菅沼明正氏の著書『流転する伝統』は、この素朴かつ深遠な疑問に対して、緻密な史料検証と鮮やかな社会学理論を用いて解を提示する卓越した研究書である。
本書の最大の功績は、文化財鑑賞という行為の定着を、単なる国家イデオロギーの押し付け(「上からの啓蒙」)や、単なる大衆の消費欲求(「下からの観光」)という単線的な説明に回収しなかった点にある。著者は、行政による法令整備、鉄道会社や旅行業者による市場開発、出版メディアによるイメージの普及、そして学校教育における修学旅行の慣習化という、異なる目的を持った複数の領域がどのように交差し、相互作用を果たしたのかを包括的に紐解いていく。
特に興味深いのは、かつてエリック・ホブズボウムが提唱した「創られた伝統」という有名な概念をさらに推し進め、伝統を固定的な起点ではなく「変化し続けるプロセス」として捉える「流転する伝統(Tradition Adrift)」という新たな概念を提示している点だ。
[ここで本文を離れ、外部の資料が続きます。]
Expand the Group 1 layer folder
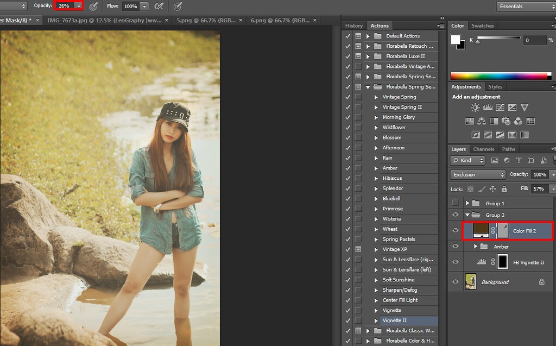556x346 pixels. tap(467, 203)
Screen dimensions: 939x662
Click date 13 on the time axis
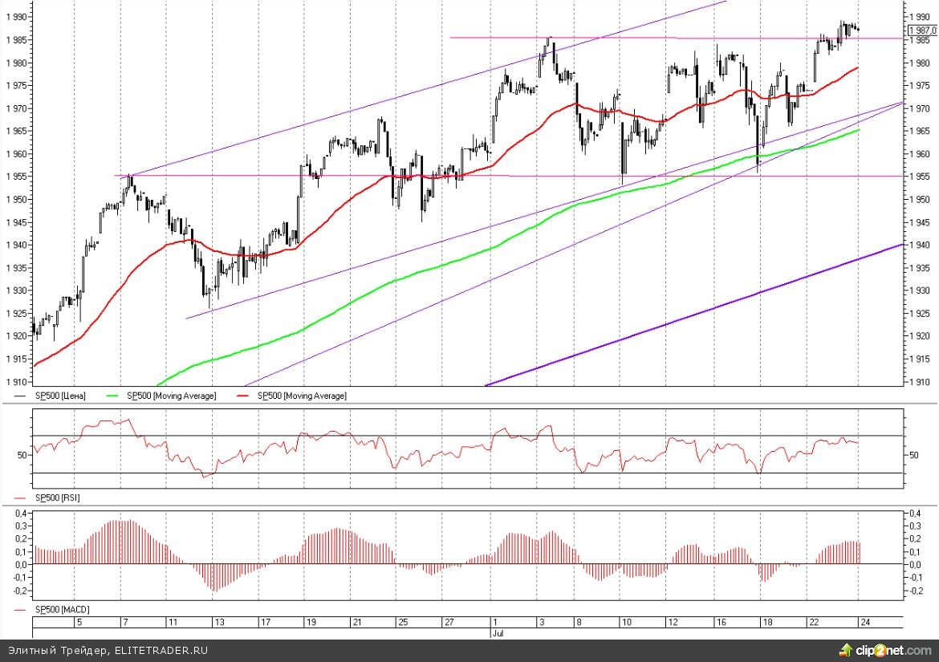click(x=220, y=622)
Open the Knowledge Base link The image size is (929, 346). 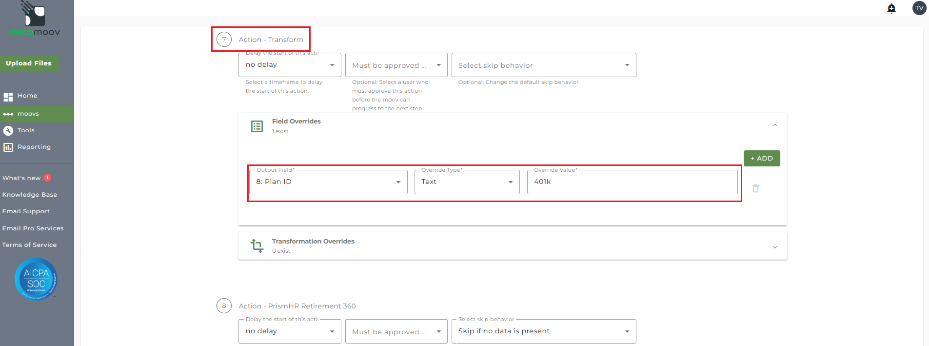point(30,195)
近代初期において、宗教的遺物は必ずしも国民的な宝物として鑑賞されていたわけではなかった。政府の政策や財政上の事情、社寺側の抵抗といった条件の中で、社寺に宝物を置いたまま指定する形式が取られたことが、結果として「現地に足を運んで社寺を巡る」という行動様式の基盤をつくった。さらに戦前における鉄道網の発達や農村部の信仰基盤を利用した団体旅行の広がり、戦後の占領政策による宗教的参拝の禁止とそれに伴う「文化財鑑賞」への意味付けの転換など、偶発的な歴史的条件や各種アクターの利害関係が組み合わさることで、現在の観光スタイルが確立されていく。
著者はこの複雑な変容プロセスを、インフラの整備と通電に例えた「配電盤モデル」という枠組みで整理する。政策や技術が「基盤」を整え、戦後の教育需要や専用列車の整備、貸切バスの普及といった要素が結びつくことで「通電」が起き、社会制度として強固に共有されるに至ったという分析は極めて論理的であり、目から鱗が落ちるような鮮烈な知の快感をもたらしてくれる。
私たちが京都や奈良で感じる「歴史の重み」や「心のふるさと」という感覚すらも、近代以降の経済的・技術的・社会的要因の交差の中で立ち現れてきた言説の結実である。本書は、修学旅行や観光という身近な題材を通して、近代日本のナショナル・アイデンティティや社会制度の構築プロセスを見事に可視化した傑作であり、歴史社会学・観光社会学の新たな到達点として高く評価されるべき一冊である。